• TASK
Copy nothing from the entries below except the lines from the one containing "Open chart settings sliders icon" through the one containing "Given: Click the PWHT column header", and copy those exactly.

(Stored items)
========================================
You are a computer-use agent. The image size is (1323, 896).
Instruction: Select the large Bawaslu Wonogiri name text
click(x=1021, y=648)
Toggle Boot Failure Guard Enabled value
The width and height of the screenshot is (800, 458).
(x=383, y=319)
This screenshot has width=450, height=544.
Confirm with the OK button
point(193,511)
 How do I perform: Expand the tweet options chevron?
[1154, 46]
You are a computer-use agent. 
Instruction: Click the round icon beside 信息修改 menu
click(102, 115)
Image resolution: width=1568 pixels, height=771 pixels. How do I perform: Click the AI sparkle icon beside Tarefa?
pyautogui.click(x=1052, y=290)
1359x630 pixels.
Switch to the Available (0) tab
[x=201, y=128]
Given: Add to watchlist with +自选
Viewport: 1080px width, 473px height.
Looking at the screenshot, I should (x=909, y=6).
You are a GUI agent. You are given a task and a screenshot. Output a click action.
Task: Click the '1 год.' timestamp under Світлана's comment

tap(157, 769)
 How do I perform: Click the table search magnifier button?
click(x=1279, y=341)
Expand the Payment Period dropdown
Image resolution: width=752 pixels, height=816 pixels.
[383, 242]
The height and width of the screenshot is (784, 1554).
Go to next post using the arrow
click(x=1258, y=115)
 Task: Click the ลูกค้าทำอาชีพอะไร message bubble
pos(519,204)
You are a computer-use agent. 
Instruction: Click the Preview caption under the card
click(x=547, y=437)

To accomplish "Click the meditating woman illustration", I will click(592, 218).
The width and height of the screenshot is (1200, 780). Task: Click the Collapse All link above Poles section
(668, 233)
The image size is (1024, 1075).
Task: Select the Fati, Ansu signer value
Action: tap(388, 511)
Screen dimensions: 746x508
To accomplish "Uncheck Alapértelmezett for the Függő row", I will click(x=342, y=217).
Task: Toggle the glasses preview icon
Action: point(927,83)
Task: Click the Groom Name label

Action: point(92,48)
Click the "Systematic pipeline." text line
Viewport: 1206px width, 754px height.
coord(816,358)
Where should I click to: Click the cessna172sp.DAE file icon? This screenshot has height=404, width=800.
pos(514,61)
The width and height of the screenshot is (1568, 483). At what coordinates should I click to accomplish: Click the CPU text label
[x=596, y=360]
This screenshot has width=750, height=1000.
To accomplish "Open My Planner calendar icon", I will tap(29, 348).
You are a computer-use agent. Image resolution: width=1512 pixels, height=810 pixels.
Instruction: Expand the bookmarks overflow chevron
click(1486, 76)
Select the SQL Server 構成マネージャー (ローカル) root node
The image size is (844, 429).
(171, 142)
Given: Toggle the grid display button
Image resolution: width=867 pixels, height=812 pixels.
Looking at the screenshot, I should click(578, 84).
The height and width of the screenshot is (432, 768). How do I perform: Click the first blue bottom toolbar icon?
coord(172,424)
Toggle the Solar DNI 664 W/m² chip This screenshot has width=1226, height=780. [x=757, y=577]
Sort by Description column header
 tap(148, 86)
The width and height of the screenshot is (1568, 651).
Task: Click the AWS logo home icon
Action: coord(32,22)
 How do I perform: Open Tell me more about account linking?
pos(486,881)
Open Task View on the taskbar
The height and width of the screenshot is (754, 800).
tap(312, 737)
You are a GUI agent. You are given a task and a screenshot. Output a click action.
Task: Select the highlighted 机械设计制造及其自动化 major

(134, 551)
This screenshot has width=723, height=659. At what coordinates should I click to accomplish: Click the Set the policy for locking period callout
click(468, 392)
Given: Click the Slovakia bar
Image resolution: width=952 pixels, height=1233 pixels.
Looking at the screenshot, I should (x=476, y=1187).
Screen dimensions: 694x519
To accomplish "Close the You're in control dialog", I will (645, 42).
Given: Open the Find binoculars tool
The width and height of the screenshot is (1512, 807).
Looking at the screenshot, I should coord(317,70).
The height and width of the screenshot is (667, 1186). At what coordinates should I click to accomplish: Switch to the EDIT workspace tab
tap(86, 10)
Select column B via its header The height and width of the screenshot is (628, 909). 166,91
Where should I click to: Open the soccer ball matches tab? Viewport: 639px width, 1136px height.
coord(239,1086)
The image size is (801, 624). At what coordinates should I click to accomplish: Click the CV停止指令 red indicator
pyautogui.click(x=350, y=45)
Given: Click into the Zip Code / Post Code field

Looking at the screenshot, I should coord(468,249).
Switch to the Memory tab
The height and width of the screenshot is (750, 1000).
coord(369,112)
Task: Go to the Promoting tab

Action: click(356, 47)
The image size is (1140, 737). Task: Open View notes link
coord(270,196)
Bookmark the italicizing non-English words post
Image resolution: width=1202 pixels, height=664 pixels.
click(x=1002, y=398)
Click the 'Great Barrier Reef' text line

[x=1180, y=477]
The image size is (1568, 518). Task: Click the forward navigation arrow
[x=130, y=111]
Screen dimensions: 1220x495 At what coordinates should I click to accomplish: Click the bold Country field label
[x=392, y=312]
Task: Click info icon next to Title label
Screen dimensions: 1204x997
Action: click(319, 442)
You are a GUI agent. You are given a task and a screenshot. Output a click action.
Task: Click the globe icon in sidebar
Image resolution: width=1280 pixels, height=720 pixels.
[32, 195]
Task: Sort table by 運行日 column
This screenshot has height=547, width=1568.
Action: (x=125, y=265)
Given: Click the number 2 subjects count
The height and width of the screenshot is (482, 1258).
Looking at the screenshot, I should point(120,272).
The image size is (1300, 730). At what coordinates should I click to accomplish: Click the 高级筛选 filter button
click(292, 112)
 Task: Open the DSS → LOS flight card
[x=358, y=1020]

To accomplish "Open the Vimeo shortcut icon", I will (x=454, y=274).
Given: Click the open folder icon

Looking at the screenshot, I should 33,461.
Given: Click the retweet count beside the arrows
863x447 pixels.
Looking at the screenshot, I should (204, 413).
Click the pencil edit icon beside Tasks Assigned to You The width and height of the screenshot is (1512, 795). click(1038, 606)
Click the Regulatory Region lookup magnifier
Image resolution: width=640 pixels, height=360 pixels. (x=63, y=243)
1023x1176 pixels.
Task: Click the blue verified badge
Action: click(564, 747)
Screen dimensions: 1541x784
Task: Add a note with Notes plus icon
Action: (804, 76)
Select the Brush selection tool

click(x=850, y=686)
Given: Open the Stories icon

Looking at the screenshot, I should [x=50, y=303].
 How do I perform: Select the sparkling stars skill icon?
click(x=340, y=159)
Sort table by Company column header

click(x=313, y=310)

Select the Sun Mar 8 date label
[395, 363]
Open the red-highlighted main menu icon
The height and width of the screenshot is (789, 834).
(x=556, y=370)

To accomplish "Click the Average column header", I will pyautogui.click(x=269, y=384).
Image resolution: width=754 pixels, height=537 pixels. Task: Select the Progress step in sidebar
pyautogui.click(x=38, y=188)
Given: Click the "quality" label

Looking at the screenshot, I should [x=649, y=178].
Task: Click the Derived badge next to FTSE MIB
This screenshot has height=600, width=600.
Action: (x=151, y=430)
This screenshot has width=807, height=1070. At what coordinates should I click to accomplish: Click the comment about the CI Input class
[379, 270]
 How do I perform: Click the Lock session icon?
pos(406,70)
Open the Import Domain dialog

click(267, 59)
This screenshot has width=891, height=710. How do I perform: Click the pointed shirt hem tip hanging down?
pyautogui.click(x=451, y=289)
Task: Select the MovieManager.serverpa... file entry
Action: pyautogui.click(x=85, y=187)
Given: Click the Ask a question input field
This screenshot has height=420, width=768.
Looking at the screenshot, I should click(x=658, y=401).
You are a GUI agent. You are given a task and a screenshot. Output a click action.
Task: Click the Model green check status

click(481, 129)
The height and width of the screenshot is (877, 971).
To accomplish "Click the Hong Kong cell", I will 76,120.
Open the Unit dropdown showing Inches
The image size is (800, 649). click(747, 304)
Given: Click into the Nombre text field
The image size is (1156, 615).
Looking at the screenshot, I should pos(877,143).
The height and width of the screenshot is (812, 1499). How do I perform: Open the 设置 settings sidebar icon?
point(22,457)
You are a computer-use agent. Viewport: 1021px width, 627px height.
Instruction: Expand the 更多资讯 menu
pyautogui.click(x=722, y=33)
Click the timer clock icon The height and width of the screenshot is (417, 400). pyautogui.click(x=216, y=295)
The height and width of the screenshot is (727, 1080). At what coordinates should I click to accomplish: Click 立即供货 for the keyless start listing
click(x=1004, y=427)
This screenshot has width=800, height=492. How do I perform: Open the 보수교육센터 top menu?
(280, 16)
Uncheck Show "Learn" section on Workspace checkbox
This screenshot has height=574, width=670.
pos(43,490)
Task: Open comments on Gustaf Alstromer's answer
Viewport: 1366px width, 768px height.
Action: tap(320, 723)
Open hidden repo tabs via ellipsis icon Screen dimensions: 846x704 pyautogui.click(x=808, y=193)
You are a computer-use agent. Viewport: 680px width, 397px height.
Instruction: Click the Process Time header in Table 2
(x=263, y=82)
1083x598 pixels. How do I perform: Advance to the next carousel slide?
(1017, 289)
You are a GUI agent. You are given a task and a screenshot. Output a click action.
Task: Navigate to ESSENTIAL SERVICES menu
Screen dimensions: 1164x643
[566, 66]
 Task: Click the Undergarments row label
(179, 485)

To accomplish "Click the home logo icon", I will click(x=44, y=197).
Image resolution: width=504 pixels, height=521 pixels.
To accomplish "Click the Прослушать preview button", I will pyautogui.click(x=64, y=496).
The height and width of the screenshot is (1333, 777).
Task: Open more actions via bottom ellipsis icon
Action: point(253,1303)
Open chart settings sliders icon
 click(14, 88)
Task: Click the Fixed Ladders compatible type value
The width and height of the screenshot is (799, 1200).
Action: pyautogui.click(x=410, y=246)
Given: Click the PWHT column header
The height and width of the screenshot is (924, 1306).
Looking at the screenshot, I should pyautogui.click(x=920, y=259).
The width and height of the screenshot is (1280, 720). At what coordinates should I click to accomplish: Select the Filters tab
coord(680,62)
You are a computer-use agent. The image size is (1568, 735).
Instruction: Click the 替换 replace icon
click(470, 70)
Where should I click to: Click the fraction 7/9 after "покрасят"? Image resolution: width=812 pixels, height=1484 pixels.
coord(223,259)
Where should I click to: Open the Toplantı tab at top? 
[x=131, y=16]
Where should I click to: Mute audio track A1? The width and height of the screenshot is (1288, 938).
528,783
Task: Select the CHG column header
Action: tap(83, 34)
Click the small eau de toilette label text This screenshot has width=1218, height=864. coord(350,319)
========================================
• FINISHED TASK
Open chart settings sliders icon
 click(14, 88)
Task: Click the Fixed Ladders compatible type value
The width and height of the screenshot is (799, 1200).
Action: pyautogui.click(x=410, y=246)
Given: Click the PWHT column header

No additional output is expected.